The European Parliament this week declared Russia a terrorist state for invading Ukraine.
Prigozhin has been nicknamed Putin’s chef because he runs a catering company and was photographed serving Kremlin guests alongside the Russian leader, most notably George W Bush when he visited Moscow as US president 20 years ago.
“If anyone needed further proof of Russia being a state sponsoring terrorism: Prigozhin just sent it in a violin case,” said Daniel Freund, a German Green MEP.
Wagner Group has earned a reputation for distasteful stunts, including posting videos of its fighters posing with musical instruments in bombed-out towns in Donbas, east Ukraine.
Wagner mercenaries refer to themselves as musicians and their fighting group as an orchestra.
Wagner Group was given its name by one of its Russian special forces founders in 2014 who used “Wagner” as his call sign.
On Russian-language Telegram channels, the sledgehammer ignited conversation.
“Instead of a horse’s head, a sledgehammer. ‘Godfather’ games with a St Petersburg pronunciation,” Ksenia Sobchak, a Moscow socialite and TV personality who fled Russia this year after being accused of embezzlement, told her 1.4 million subscribers.
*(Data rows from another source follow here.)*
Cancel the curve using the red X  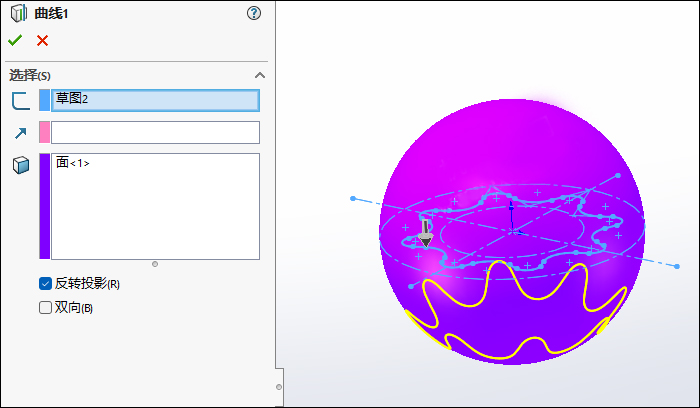pos(42,41)
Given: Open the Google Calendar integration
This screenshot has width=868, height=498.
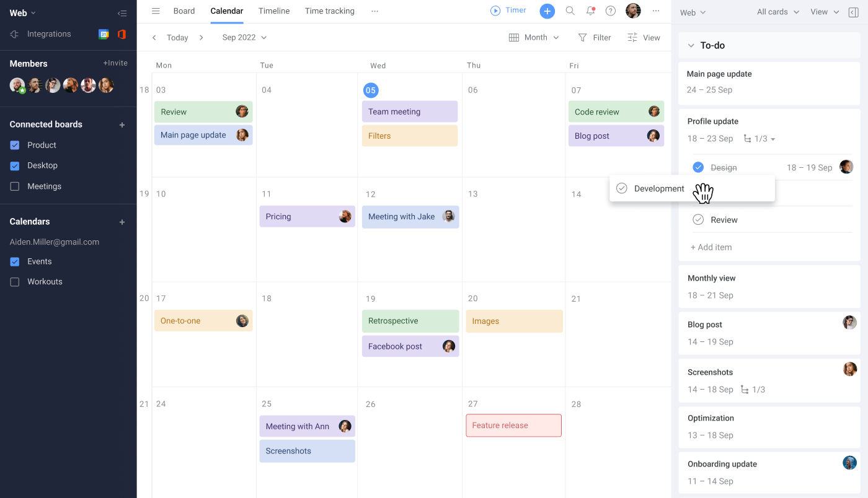Looking at the screenshot, I should (x=104, y=33).
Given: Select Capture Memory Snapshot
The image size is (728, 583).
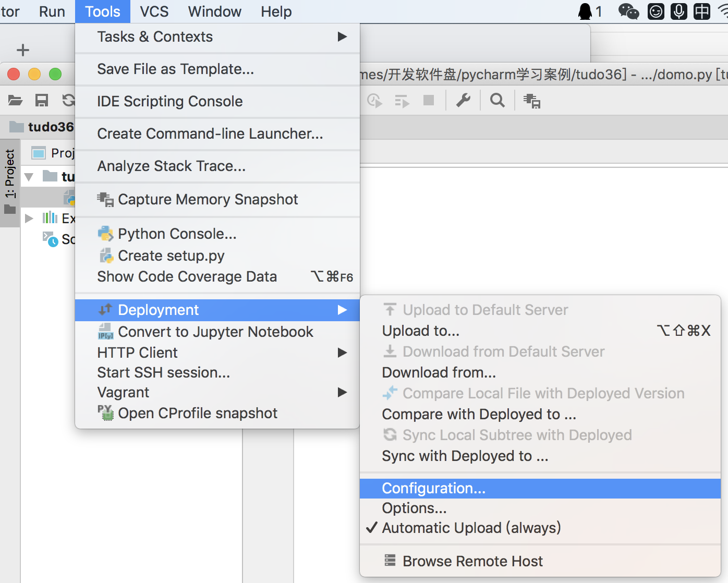Looking at the screenshot, I should [208, 199].
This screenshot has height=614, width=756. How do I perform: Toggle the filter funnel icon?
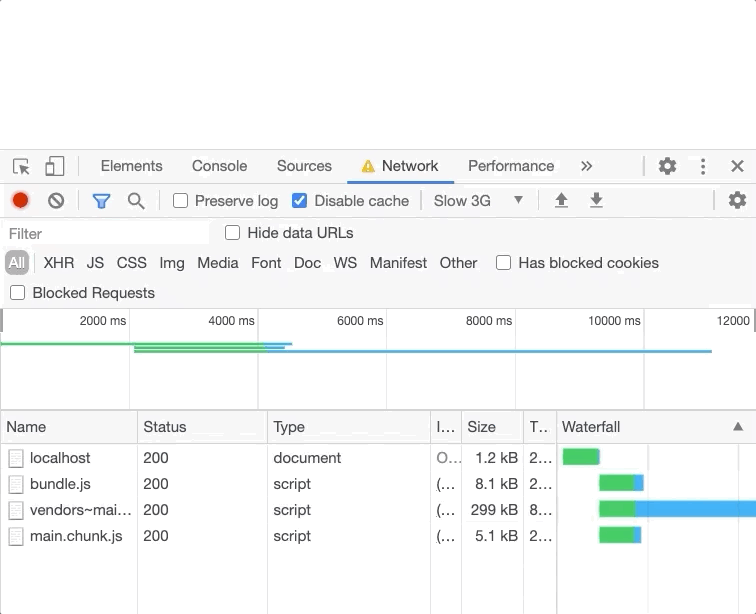[101, 201]
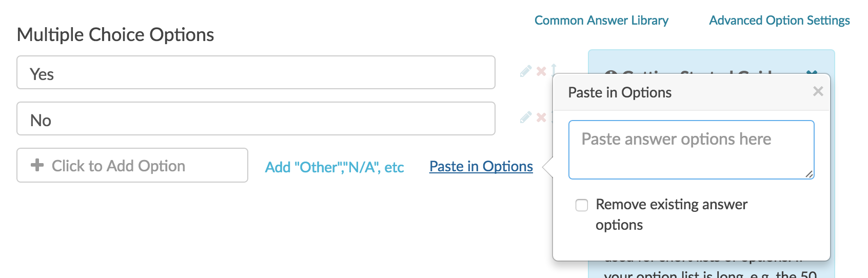Viewport: 868px width, 278px height.
Task: Click the plus icon in Add Option box
Action: [x=37, y=165]
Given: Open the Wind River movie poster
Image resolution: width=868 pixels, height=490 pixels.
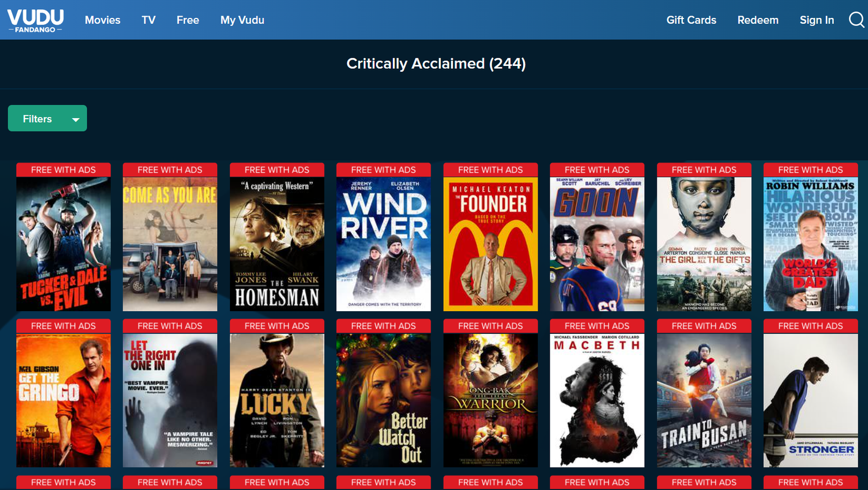Looking at the screenshot, I should (384, 244).
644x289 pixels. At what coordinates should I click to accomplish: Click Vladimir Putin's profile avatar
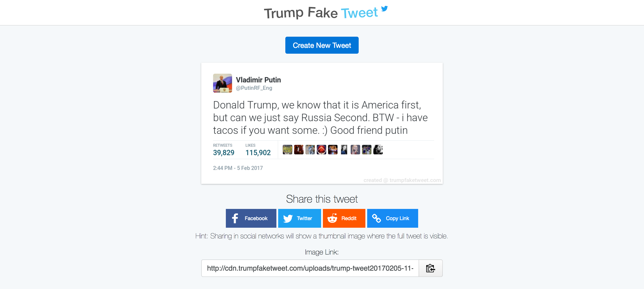pyautogui.click(x=222, y=83)
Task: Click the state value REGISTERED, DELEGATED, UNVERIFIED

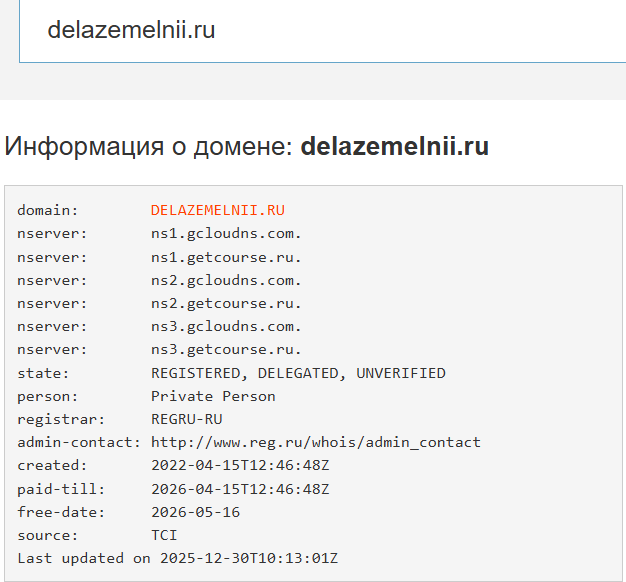Action: pyautogui.click(x=298, y=373)
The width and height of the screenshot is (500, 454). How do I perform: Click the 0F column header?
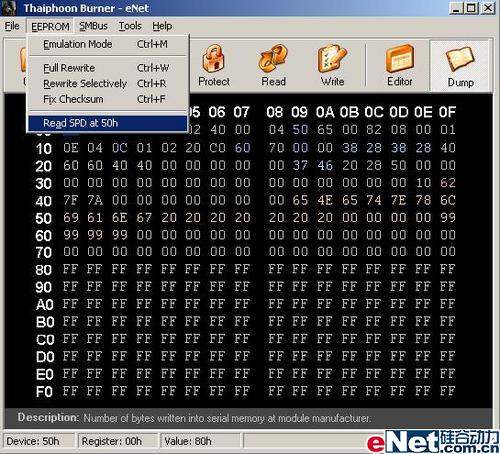pyautogui.click(x=447, y=112)
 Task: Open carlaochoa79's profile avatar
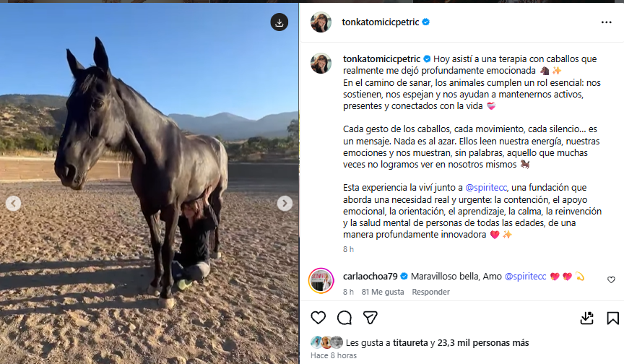pos(321,280)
This month Wagner posted a video of one of its fighters smashing the head of a convict who signed up to fight in Ukraine but then tried to flee to the Ukrainian side. Other videos have shown Wagner mercenaries killing people captured in the Middle East with sledgehammers.
Prigozhin appears to encourage this notoriety. He initially welcomed the killing of the convict with a sledgehammer and said that it had been an “excellent piece of editorial work”.
Wagner Group has come to prominence since the Kremlin invaded Ukraine in February.
Taking heavy casualties, the Russian army has used Wagner as a semi-official auxiliary force.
The Kremlin, which previously denied Wagner’s existence, has allowed it to openly recruit across Russia, although it is technically illegal under Russian law to fight in a mercenary group.
Headed by Prigozhin, Wagner has also recruited heavily from prisons. One estimate said that as many as 23,000 convicts were now fighting for Wagner in Ukraine.